● EXERCISE DIRECTIONS: Please return the listing below exactly, without any of its pictures.

● INFORMATION SHOWN:
_____

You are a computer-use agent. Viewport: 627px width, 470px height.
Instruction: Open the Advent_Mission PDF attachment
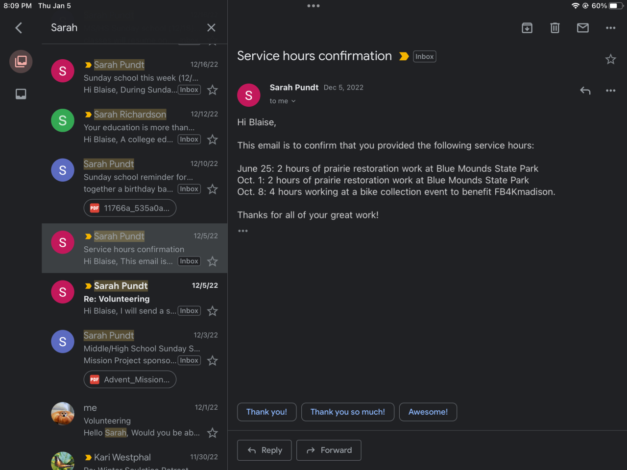pyautogui.click(x=130, y=380)
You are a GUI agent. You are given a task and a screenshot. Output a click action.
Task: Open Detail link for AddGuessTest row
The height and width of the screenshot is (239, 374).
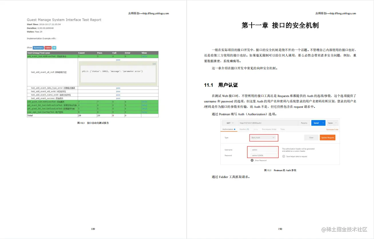144,102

_____

● SOLUTION TO THIS TASK:
You are a computer-use agent. Viewport: 627px width, 470px height.
Instruction: Open the Advent_Mission PDF attachment
pyautogui.click(x=130, y=380)
You are a GUI agent. You are given a task and a screenshot. Output a click action.
Task: Open Detail link for AddGuessTest row
The height and width of the screenshot is (239, 374).
144,102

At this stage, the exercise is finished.